The paper presents a new straightforward SMC method to accurately find ground and meta-stable states in DFT+U calculations, specifically applied to UO$_2$.

Findings

UO$_2$ ground state is a spin-symmetry broken state.

Different initial magnetizations affect meta-stable states but not the ground state.

Computed properties agree well with experimental data.

Abstract

It turns out that the ground states of some systems are symmetry-broken states in which some property is not symmetrically distributed. In the case of strongly correlated electron systems, that were studied by the DFT+U method, researchers had shown that the total energy of the system is a multi-minima function of input parameters and one has to single out the ground state out of the couples of minimum-energy states.
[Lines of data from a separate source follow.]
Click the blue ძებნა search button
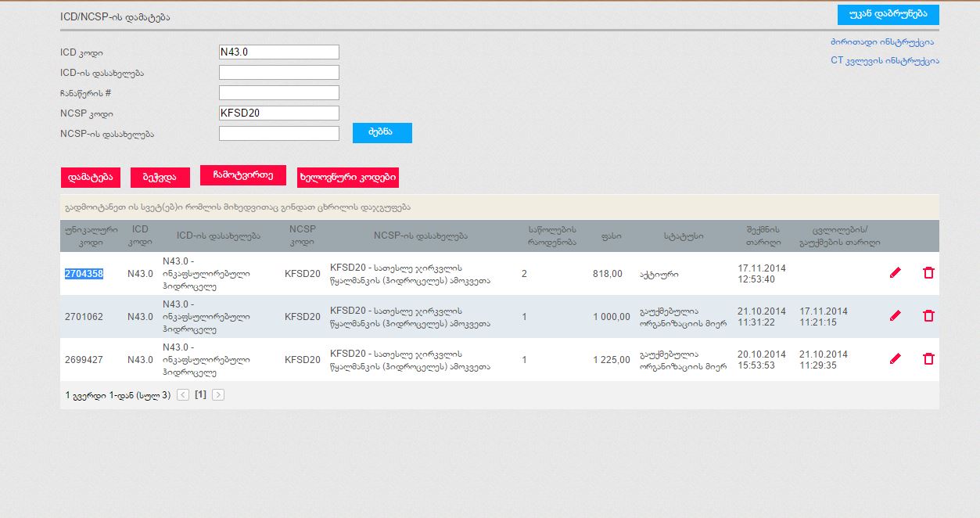980x518 pixels. click(382, 133)
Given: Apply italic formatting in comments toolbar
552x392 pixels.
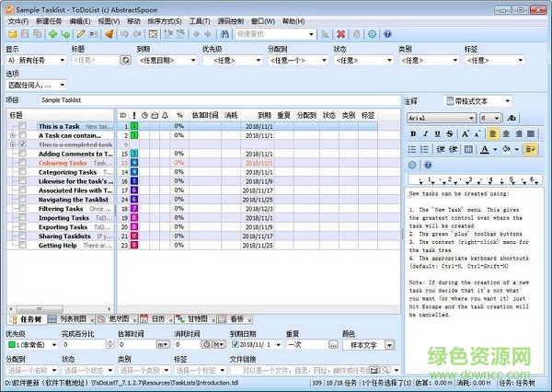Looking at the screenshot, I should point(426,133).
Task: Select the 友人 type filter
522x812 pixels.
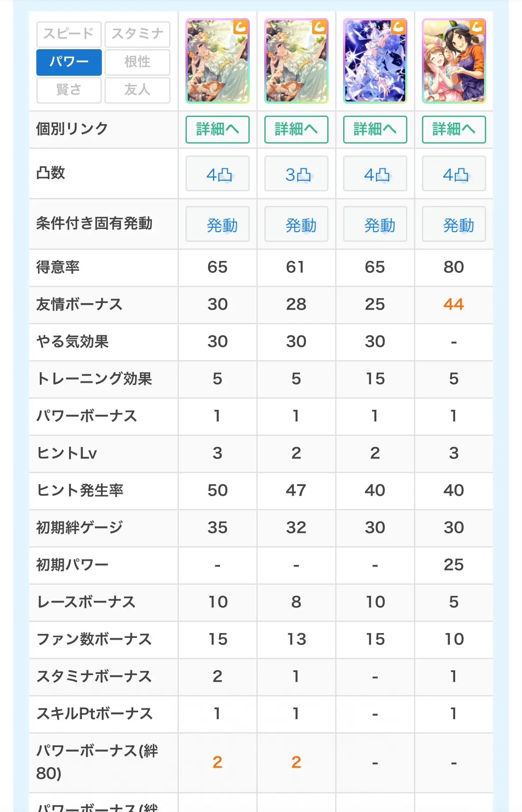Action: (x=138, y=90)
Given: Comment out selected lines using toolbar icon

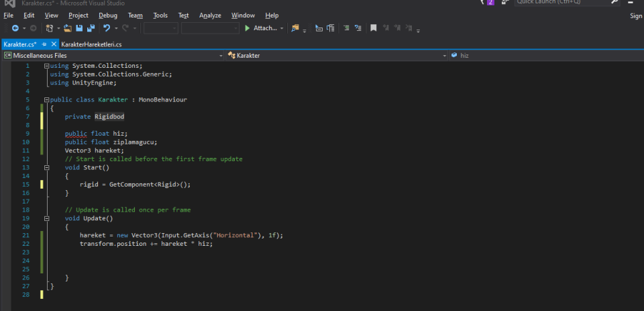Looking at the screenshot, I should tap(346, 28).
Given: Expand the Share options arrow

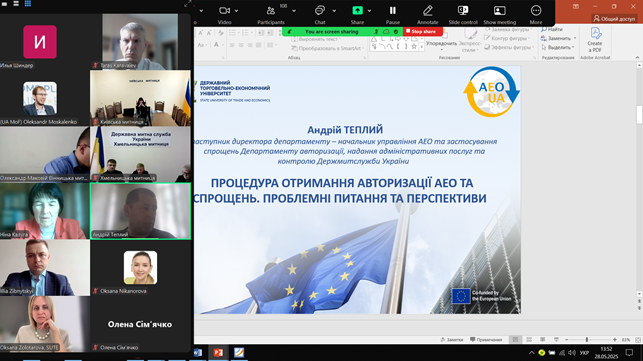Looking at the screenshot, I should coord(369,11).
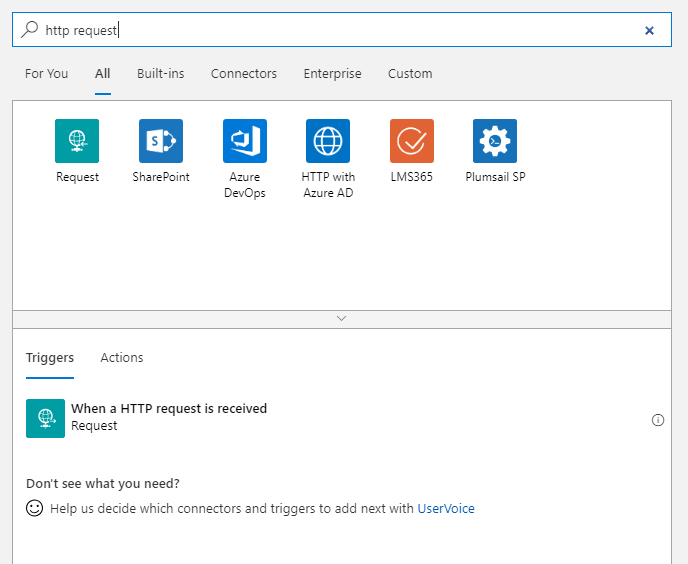Image resolution: width=688 pixels, height=564 pixels.
Task: Switch to the For You tab
Action: (x=47, y=74)
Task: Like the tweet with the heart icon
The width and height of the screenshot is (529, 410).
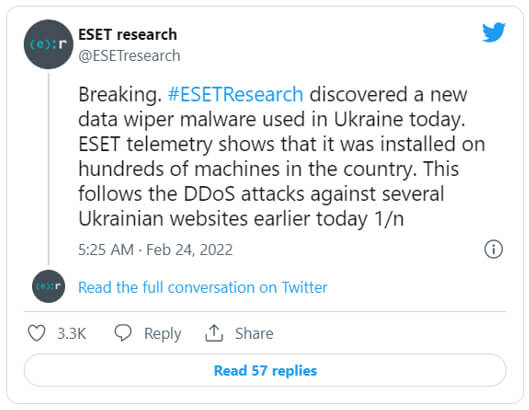Action: click(36, 333)
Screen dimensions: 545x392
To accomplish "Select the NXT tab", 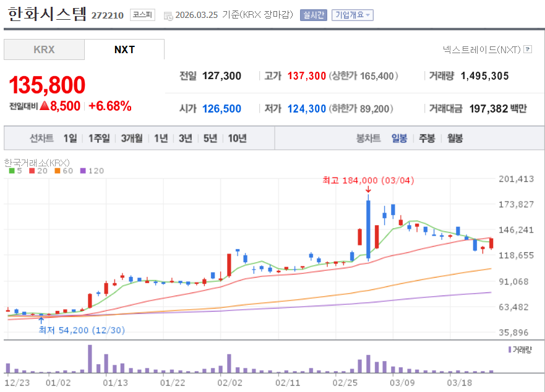I will coord(124,49).
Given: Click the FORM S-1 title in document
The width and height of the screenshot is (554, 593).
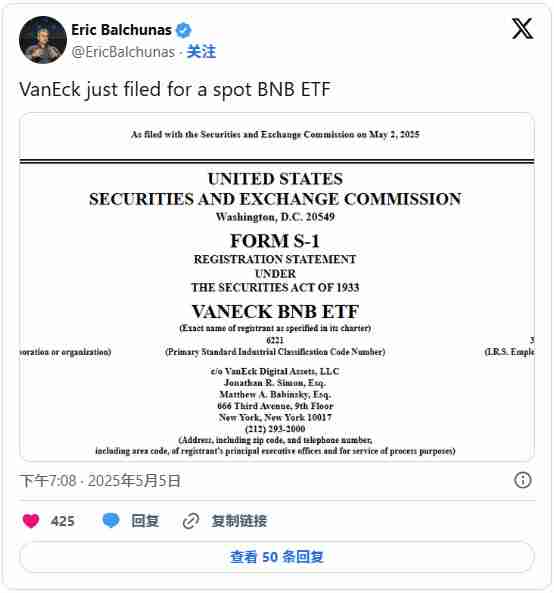Looking at the screenshot, I should (275, 241).
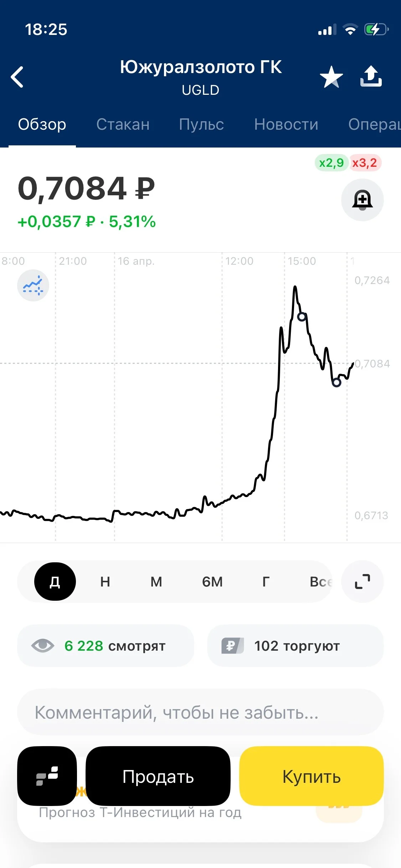Open the Пульс tab
401x868 pixels.
[201, 124]
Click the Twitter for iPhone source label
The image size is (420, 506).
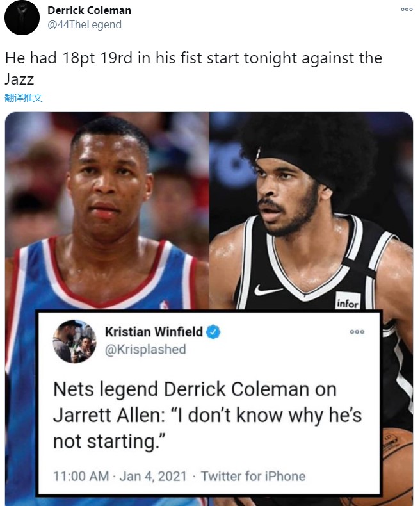coord(254,477)
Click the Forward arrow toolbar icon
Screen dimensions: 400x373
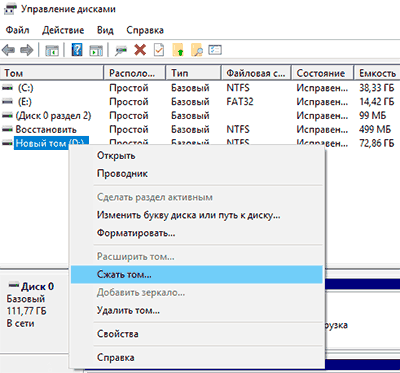click(26, 51)
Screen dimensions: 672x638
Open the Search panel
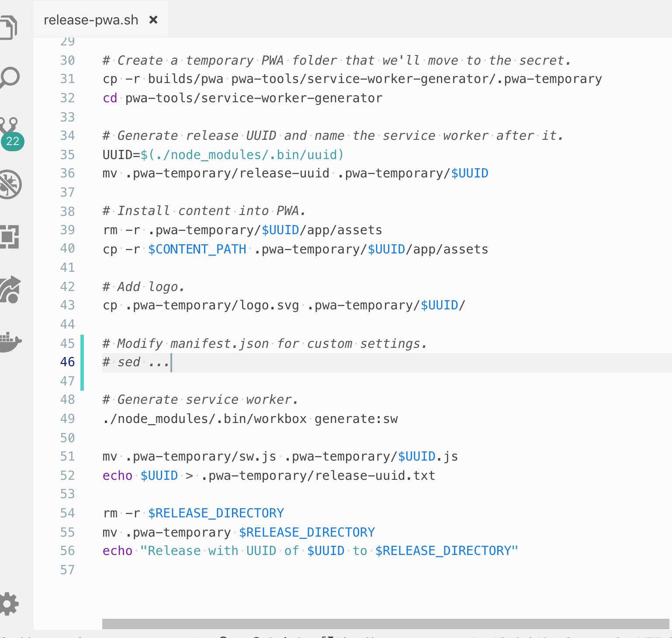click(10, 78)
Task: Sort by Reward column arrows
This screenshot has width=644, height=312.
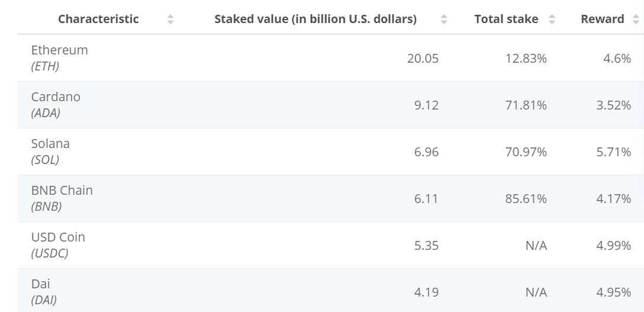Action: (x=636, y=20)
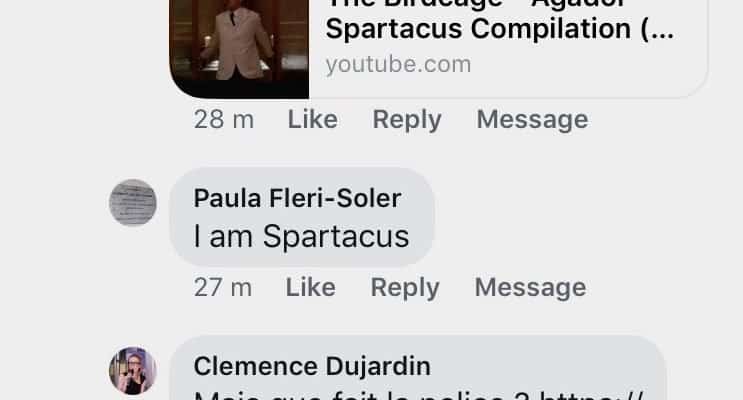Open Paula Fleri-Soler's profile name

tap(298, 198)
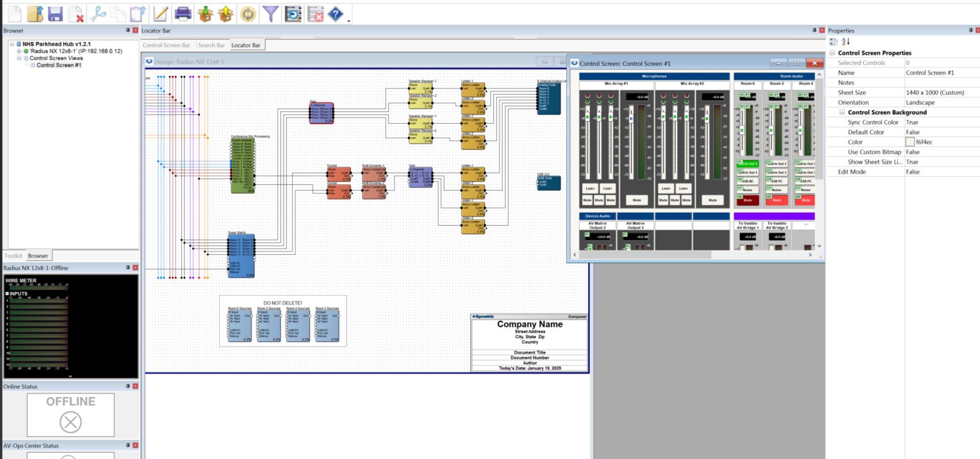The width and height of the screenshot is (980, 459).
Task: Toggle the red Mute button under Room 6
Action: (x=747, y=200)
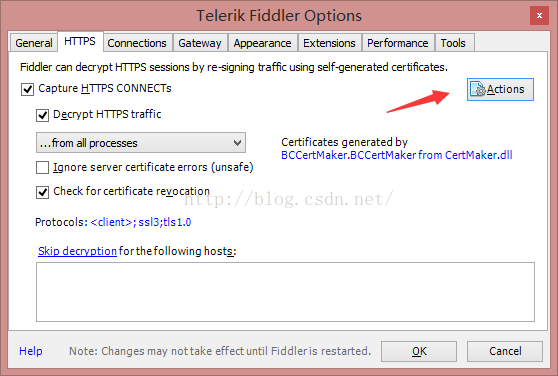
Task: Confirm settings with OK button
Action: point(419,351)
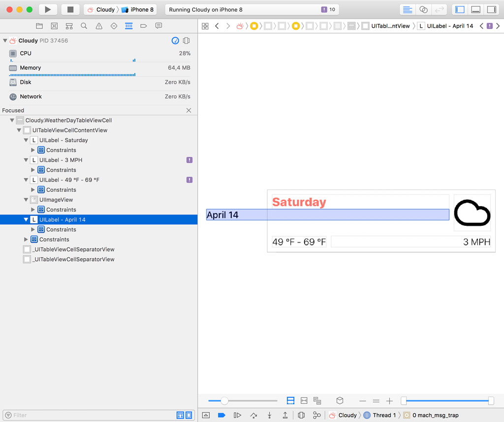Collapse the UILabel - Saturday tree node

pyautogui.click(x=26, y=140)
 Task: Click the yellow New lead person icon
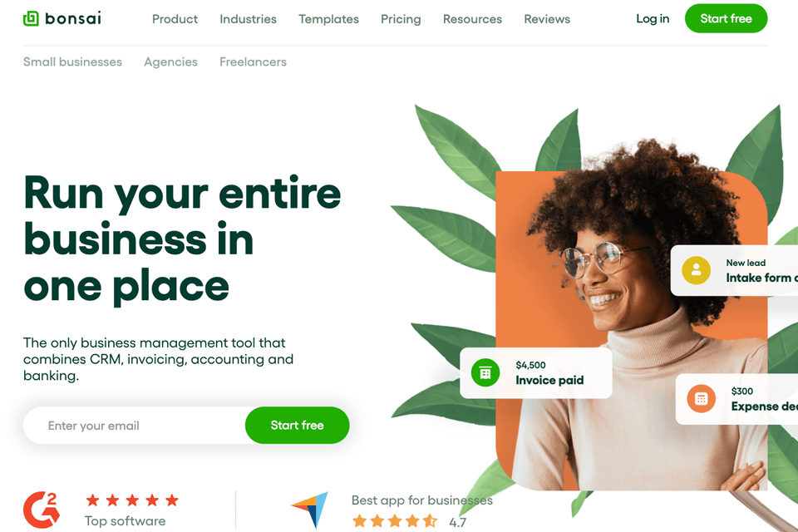[x=696, y=270]
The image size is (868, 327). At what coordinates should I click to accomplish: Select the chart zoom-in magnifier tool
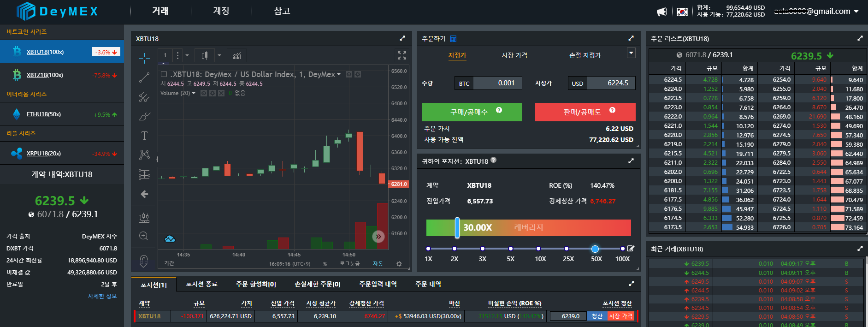[144, 236]
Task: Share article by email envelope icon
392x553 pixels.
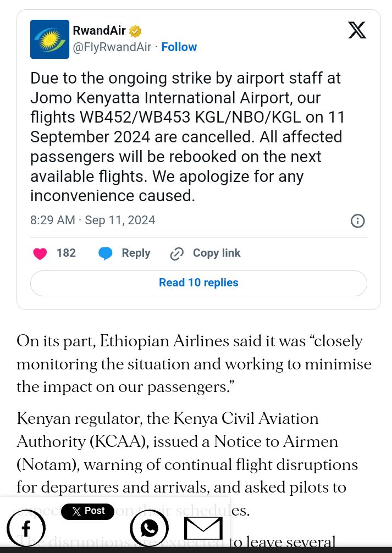Action: click(203, 528)
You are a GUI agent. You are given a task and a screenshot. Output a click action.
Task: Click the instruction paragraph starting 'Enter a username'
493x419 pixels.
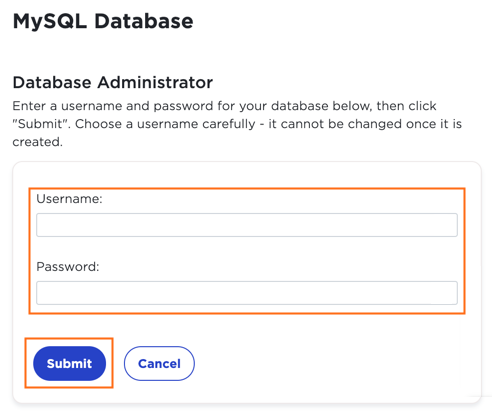pos(237,124)
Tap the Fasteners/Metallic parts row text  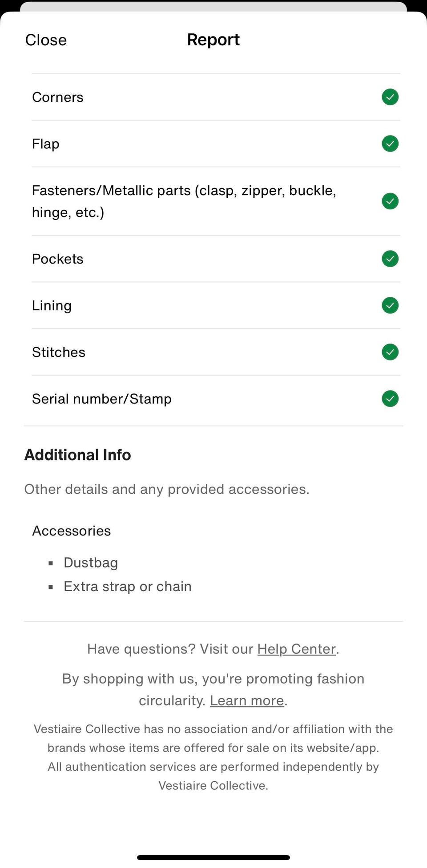(x=184, y=201)
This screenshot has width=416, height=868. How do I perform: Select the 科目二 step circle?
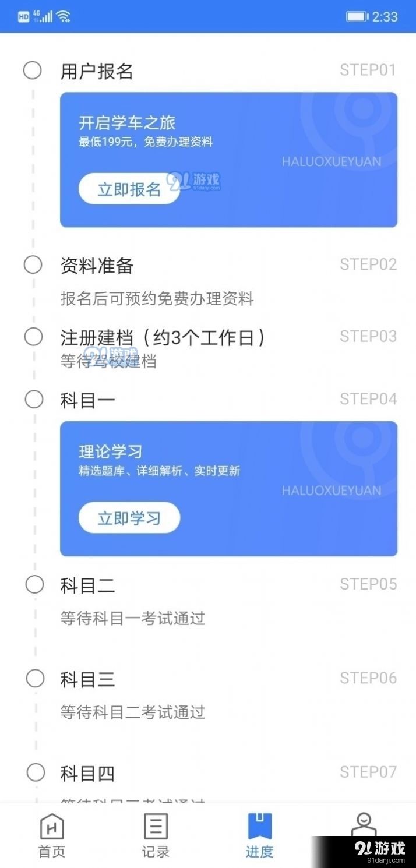point(35,585)
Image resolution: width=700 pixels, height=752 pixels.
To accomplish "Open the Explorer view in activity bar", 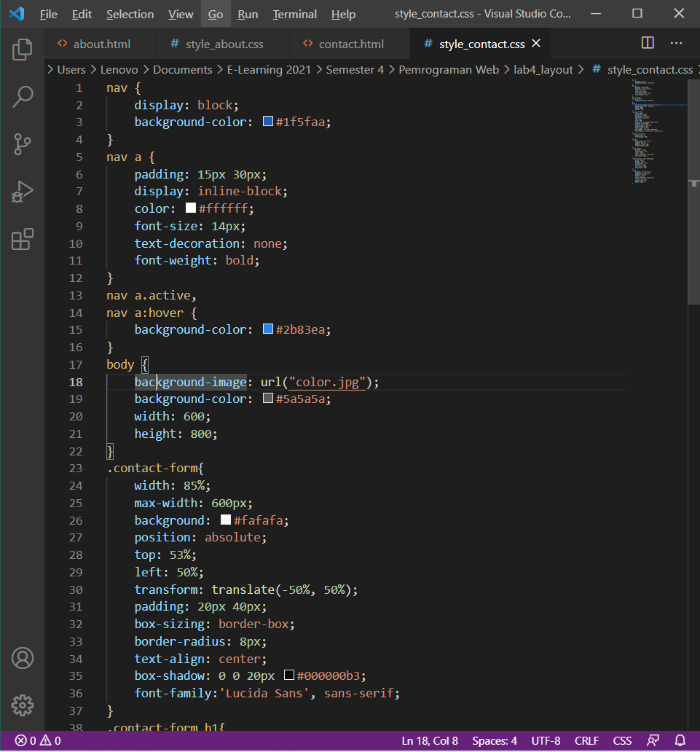I will pos(23,50).
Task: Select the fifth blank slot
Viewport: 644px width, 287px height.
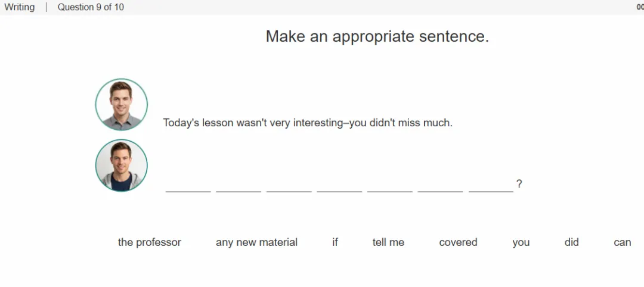Action: [390, 185]
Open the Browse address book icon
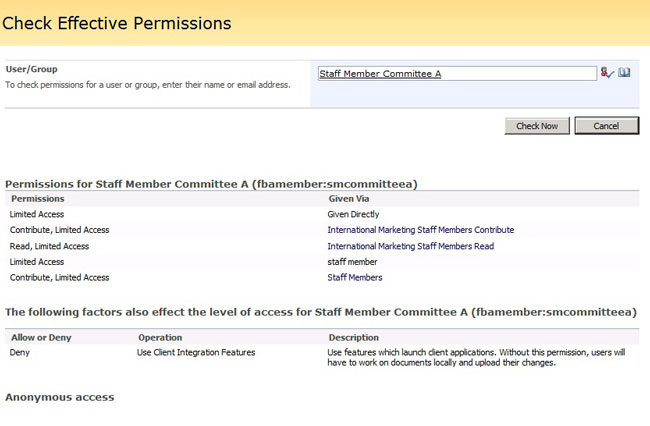This screenshot has width=650, height=426. coord(624,73)
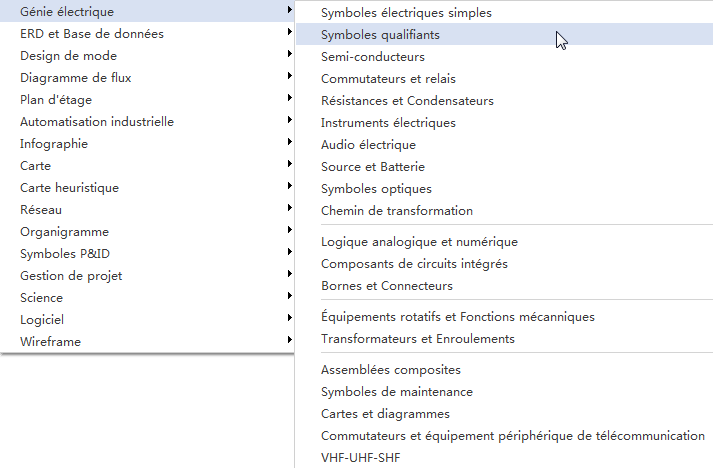Image resolution: width=713 pixels, height=468 pixels.
Task: Open the Génie électrique submenu
Action: (x=67, y=12)
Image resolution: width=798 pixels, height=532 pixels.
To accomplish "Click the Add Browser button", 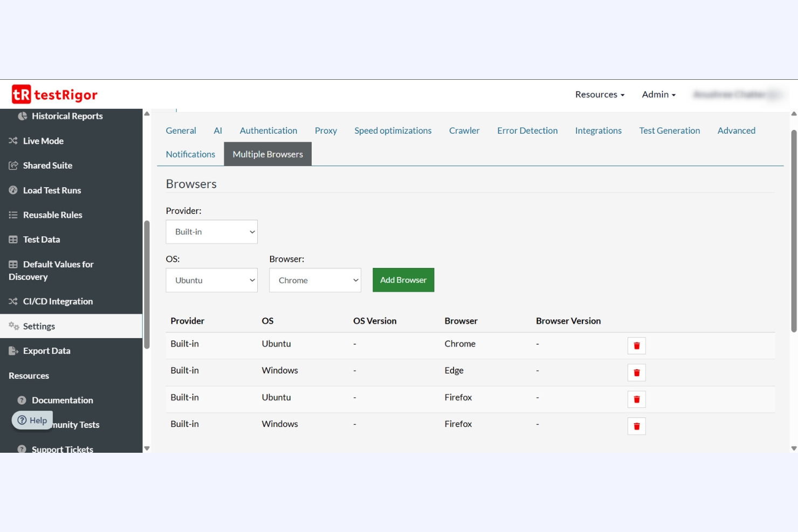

However, the methods already introduced to determine these local minimum states were not able to predict all such states which may include the "true" ground state. In this work, we introduce a new simple and straight-forward method of SMC to find the GS as well as the meta-stable states of 1k-order anti-ferromagnetic configuration for UO$_2$. Using this method, it is shown that the ground state of UO$_2$ system is a spin-symmetry broken state of the electron spin magnetizations of oxygen atoms. Depending on the way we apply the SMC method, we obtain different numbers of meta-stable states, but the same ground states. The energetic properties, geometric properties, the electronic density distributions, and the electronic polarization density distributions of the ground state and the meta-stable states are shown to be different from each other. These properties also are shown to be sensitive to the magnitude of the initial opposite magnetizations of U1 and U2 atoms in the 1k-order anti-ferromagnetic configuration, but the number of meta-stable states as well as the ground-state properties are insensitive to this magnitude. Using the PBEsol-GGA approximation for the exchange-correlation we obtain the ground-state properties in excellent agreement with experiments.